• **DOCUMENT EXTRACT**:
___
Jacksonville, FL (January 31, 2020) – Over the years as District 11 has grown, many of the public rights-of-way were setup to be managed by private entities wanting to forego the usual city maintenance, looking to create an enhanced environment that would be appealing to their new developments and the surrounding community. Unfortunately, over time, the enthusiasm for such upkeeps diminished.
This was true for a section of roadway on Baymeadows Road East of I-295. The section of roadway beginning at the FDOT boundary going east towards Fort Family Park was part of an agreement between the City of Jacksonville and a private organization called Baymeadows Road East Owners Association (BREOA). This private entity approached the city in 2018 desiring to be dissolved, therefore, to that end, the city required the area in question to be clean-up and all dead plants removed prior to accepting for maintenance, this future obligation.
Now that the transition to city maintenance has occurred, it was Council Member Becton’s desire to help in the improvement of this area by working with the city’s Landscape Division to see what could be done to revive and enhance what had deteriorated. Back in December of 2018, Council Member Becton along with Dave McDaniel, Chief of the Landscape Division, made a field trip to the area to scope out a plan of attacked. This involved looking at current planting, and what would successfully grow in areas that lacked water and would require low maintenance.
___
• **TASK PROMPT**: Condense the paragraph of the Baymeadows Road piece that begins "This was true for a section of roadway" into a short bulleted list that keeps its main facts. The entries that follow are taken from a different source.

• **MATERIAL SHOWN**:
___
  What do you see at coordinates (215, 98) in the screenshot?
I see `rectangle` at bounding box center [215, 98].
___
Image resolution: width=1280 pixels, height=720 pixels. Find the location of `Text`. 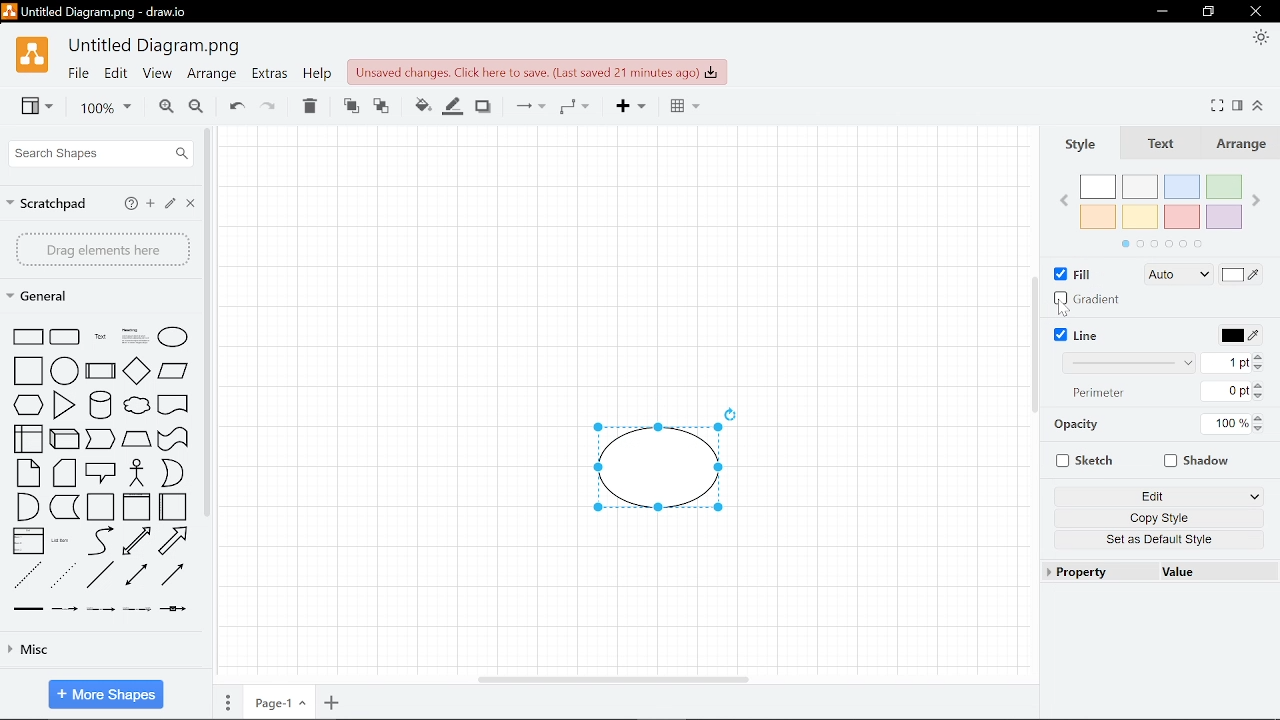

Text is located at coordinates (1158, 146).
___
• **RESULT FOR THIS EXERCISE**:
- The decline in upkeep applied to a stretch of Baymeadows Road east of I-295, running from the FDOT boundary east toward Fort Family Park.
- That stretch fell under an agreement between the City of Jacksonville and a private organization, the Baymeadows Road East Owners Association (BREOA).
- In 2018, BREOA approached the city asking to be dissolved.
- Before accepting future maintenance of the area, the city required it to be cleaned up and all dead plants removed.